Anthony Barnett (London, OK): It seems you couldn't make it up. The elegant and even traditional way of putting the question is 'Who rules Britain?' Today, its Anglo-Saxon translation is 'What the f*** is going on?" The Anglo-Saxon communicates the urgency - and the breakdown - behind the apparently calmer, classical phrases in which power and the constitution are discussed. Now we need a living language to be out there in the public domain. And this is what John Jackson is attempting in an important article on the judges: Who makes the Law in Britain? And no, this is not an article about the EU, on the contrary.
Talk to the Prime Minister, the leader of the opposition, and other MPs and supporters of the status quo about our democracy and they will agree with you that the executive is over-mighty, the civil service too influential, the media too powerful. And their answer to these ills? Almost always the eyes swivel slightly, there is a catch in the throat and hundreds of years of struggle are summoned like a genie, as the words 'the sovereignty of parliament' are stroked like a magic lantern. Here in the green leather chamber is to be found the voice of the people, the will of the nation, the home of democracy, the heart of our constitution.
Not any more, it seems. Or at least, a question has been raised and by none other than our most senior law lord, Lord Bingham. Hold the front page! It appears we may now being living under the rule of law not the sovereignty of parliament!
When parliament passed the Constitutional Reform Act of 2005 it stated,
Part 1 The rule of law
1 The rule of law
This Act does not adversely affect—
(a) the existing constitutional principle of the rule of law...
But did parliament understand what it was doing? Lord Bingham has inferred in two lectures that what this means is that henceforth to be constitutional acts of parliament now have to be "compliant with the rule of law". With an eagle eye, John Jackson, a director of openDemocracy as well as Chairman of the distinguished law firm Mishcon de Reya (and frequent contributor to OurKingdom) has spotted something. Jackson thinks that parliament has bound itself by this description and can no longer claim sovereignty in the way it once did. Is he right? Read his article HERE.
To take an example of what this could mean. When Margaret Thatcher was Prime Minister she forced the Poll Tax through parliament. This was a head tax based on the electoral register. In other words, to exercise your right to vote you had to pay the tax however poor you might be. For this reason poll taxes were deemed unconstitutional in the United States. Informally, Thatcher and her colleagues understood this. Indeed, after the 1992 election which the Conservatives won with a very reduced turnout but after John Major had abolished the tax Thatcher was reported to have said when watching the results come in that the poll tax was right after all - implying it had pushed people off the electoral register who would be likely to vote Labour.
It was not possible at the time to challenge the poll tax as unconstitutional in Britain. Today, after the passing of the 2005 Act the Law Lords could be asked whether or not the poll tax is compatible with our "existing constitutional principle of the rule of law" given that a lawful democracy must rest upon the unimpaired right of all citizens to vote. In other words, Judges may be able to decide whether Acts of Parliament are lawful, reversing three hundred years plus of history.

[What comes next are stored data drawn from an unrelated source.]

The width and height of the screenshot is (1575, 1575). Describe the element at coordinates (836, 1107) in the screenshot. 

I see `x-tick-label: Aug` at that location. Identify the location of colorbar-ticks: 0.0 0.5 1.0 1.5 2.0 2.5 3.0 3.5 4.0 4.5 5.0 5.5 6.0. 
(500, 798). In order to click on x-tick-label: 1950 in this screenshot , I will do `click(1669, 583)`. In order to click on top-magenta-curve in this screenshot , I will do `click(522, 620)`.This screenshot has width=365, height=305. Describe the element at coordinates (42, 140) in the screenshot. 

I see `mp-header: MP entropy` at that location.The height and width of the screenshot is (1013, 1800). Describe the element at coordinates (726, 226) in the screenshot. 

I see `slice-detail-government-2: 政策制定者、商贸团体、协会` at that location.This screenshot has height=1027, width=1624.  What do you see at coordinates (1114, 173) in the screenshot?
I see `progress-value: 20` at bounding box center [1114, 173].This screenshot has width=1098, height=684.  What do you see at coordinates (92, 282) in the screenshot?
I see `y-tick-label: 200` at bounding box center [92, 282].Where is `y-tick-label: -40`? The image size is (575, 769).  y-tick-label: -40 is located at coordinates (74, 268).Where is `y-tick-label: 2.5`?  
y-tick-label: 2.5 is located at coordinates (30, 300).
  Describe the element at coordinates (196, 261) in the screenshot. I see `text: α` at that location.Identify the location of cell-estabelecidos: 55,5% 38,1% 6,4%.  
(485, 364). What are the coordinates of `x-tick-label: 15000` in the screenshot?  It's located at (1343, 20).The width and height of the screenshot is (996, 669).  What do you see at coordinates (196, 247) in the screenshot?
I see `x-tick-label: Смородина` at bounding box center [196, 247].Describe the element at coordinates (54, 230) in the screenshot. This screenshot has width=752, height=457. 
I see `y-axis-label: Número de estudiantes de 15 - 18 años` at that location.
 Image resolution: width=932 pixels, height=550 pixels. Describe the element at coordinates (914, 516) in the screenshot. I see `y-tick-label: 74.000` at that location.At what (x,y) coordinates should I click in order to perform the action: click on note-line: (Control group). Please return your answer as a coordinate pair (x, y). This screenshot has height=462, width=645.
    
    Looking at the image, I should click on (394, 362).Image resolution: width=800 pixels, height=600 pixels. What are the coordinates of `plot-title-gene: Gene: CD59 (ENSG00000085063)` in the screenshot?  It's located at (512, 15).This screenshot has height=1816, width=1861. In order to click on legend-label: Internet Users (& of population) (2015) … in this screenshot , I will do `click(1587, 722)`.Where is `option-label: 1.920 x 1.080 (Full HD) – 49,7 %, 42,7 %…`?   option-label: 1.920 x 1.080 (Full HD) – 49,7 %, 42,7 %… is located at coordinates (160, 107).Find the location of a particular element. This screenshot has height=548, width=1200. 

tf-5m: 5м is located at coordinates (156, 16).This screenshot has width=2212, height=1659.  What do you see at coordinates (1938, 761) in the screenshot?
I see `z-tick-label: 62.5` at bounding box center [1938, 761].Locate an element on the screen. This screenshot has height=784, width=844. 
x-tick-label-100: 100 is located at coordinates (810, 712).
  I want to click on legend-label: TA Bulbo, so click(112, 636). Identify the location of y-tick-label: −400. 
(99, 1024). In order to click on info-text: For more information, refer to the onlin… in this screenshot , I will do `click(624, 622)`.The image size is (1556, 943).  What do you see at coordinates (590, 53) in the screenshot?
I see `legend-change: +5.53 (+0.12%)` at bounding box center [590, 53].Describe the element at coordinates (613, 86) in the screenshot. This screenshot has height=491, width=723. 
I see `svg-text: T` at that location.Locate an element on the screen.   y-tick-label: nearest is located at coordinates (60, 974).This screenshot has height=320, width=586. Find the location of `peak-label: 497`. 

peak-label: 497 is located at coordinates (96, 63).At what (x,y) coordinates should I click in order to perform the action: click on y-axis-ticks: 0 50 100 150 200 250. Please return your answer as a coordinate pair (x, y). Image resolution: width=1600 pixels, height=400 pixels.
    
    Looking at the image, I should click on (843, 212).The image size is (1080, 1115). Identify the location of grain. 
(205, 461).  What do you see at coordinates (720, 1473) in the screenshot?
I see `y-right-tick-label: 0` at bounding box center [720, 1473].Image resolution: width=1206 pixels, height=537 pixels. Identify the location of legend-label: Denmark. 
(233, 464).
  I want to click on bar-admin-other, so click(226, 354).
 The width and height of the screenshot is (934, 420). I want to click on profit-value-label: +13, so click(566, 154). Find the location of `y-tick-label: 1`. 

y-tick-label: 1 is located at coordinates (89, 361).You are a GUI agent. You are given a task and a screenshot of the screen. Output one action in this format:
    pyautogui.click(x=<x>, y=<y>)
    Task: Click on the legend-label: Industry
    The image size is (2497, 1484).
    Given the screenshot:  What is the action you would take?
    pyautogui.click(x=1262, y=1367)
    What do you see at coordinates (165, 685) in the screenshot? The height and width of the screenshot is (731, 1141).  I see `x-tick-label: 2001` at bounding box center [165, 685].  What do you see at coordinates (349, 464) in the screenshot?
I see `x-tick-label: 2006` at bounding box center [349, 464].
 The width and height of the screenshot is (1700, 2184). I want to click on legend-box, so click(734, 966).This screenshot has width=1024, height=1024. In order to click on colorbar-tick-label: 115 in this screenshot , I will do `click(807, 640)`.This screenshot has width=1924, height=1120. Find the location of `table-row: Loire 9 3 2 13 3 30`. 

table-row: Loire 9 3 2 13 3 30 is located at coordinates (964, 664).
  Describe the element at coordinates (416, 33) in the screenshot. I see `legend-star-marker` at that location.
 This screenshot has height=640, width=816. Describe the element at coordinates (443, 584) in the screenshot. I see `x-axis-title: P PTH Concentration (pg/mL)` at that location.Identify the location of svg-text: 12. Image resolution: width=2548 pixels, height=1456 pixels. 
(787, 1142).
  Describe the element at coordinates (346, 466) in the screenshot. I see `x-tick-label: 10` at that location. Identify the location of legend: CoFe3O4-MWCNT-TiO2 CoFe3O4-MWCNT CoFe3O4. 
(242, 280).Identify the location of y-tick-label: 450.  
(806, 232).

One has to laugh, but this isn't funny. The sovereignty of parliament may be a broken genie anyway. Now it seems to have foundered on its own terms. Much the most important point which Jackson raises is this: in a democracy should these matters be discussed and decided only by those who stand to gain or lose by the exercise of such authority?
This issue is about who rules us. It is a debate we as citizens ought to have. One of the aims of OurKingdom and openDemocracy is to try and encourage a much better awareness of these issues in Britain's public conversation - and force them out of the exclusive hands and the private language of the ruling class. Citizen Jackson's intervention may prove historic.